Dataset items
┄┄┄┄┄┄┄┄┄┄
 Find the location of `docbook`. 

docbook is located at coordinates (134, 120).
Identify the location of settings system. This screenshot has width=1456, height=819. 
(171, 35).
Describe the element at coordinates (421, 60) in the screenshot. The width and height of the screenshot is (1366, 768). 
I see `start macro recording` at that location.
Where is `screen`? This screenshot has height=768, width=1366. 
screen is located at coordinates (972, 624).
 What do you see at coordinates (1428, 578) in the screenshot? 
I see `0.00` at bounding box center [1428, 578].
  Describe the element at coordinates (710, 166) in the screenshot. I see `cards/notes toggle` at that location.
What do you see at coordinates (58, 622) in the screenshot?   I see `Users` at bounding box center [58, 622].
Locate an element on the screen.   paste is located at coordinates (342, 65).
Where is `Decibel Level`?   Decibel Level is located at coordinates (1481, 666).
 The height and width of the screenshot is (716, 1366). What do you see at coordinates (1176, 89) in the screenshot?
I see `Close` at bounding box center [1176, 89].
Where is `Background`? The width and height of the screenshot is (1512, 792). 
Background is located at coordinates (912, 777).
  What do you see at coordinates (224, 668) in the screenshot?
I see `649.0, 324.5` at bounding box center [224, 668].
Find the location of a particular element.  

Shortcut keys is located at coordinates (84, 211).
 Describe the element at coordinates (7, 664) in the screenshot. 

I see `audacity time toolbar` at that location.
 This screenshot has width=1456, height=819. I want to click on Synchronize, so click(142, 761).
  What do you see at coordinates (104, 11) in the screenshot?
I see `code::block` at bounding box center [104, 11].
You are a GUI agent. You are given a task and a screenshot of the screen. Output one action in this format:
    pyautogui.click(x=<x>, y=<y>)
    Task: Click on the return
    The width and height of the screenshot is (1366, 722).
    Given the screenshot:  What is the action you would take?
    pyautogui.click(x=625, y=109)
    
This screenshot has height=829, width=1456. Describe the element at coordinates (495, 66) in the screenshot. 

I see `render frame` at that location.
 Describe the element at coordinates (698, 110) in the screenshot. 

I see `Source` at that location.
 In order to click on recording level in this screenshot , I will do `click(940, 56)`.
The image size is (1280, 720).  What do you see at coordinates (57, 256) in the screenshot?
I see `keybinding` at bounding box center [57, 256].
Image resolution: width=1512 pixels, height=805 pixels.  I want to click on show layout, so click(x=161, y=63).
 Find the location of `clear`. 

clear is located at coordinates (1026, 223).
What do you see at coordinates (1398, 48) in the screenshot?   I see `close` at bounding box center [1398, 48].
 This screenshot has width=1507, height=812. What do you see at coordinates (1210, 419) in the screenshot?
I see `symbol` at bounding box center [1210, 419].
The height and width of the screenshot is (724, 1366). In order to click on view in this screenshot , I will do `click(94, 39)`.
┄┄┄┄┄┄┄┄┄┄
Repeat every row above word for word, from the first to the last.

 Find the location of `docbook`. 

docbook is located at coordinates (134, 120).
Identify the location of settings system. This screenshot has width=1456, height=819. 
(171, 35).
Describe the element at coordinates (421, 60) in the screenshot. The width and height of the screenshot is (1366, 768). 
I see `start macro recording` at that location.
Where is `screen`? This screenshot has height=768, width=1366. 
screen is located at coordinates (972, 624).
 What do you see at coordinates (1428, 578) in the screenshot? 
I see `0.00` at bounding box center [1428, 578].
  Describe the element at coordinates (710, 166) in the screenshot. I see `cards/notes toggle` at that location.
What do you see at coordinates (58, 622) in the screenshot?   I see `Users` at bounding box center [58, 622].
Locate an element on the screen.   paste is located at coordinates (342, 65).
Where is `Decibel Level`?   Decibel Level is located at coordinates (1481, 666).
 The height and width of the screenshot is (716, 1366). What do you see at coordinates (1176, 89) in the screenshot?
I see `Close` at bounding box center [1176, 89].
Where is `Background`? The width and height of the screenshot is (1512, 792). 
Background is located at coordinates (912, 777).
  What do you see at coordinates (224, 668) in the screenshot?
I see `649.0, 324.5` at bounding box center [224, 668].
Find the location of a particular element.  

Shortcut keys is located at coordinates (84, 211).
 Describe the element at coordinates (7, 664) in the screenshot. 

I see `audacity time toolbar` at that location.
 This screenshot has width=1456, height=819. I want to click on Synchronize, so click(142, 761).
  What do you see at coordinates (104, 11) in the screenshot?
I see `code::block` at bounding box center [104, 11].
You are a GUI agent. You are given a task and a screenshot of the screen. Output one action in this format:
    pyautogui.click(x=<x>, y=<y>)
    Task: Click on the return
    The width and height of the screenshot is (1366, 722).
    Given the screenshot:  What is the action you would take?
    pyautogui.click(x=625, y=109)
    
This screenshot has height=829, width=1456. Describe the element at coordinates (495, 66) in the screenshot. 

I see `render frame` at that location.
 Describe the element at coordinates (698, 110) in the screenshot. 

I see `Source` at that location.
 In order to click on recording level in this screenshot , I will do `click(940, 56)`.
The image size is (1280, 720).  What do you see at coordinates (57, 256) in the screenshot?
I see `keybinding` at bounding box center [57, 256].
Image resolution: width=1512 pixels, height=805 pixels.  I want to click on show layout, so click(x=161, y=63).
 Find the location of `clear`. 

clear is located at coordinates (1026, 223).
What do you see at coordinates (1398, 48) in the screenshot?   I see `close` at bounding box center [1398, 48].
 This screenshot has width=1507, height=812. What do you see at coordinates (1210, 419) in the screenshot?
I see `symbol` at bounding box center [1210, 419].
The height and width of the screenshot is (724, 1366). In order to click on view in this screenshot , I will do `click(94, 39)`.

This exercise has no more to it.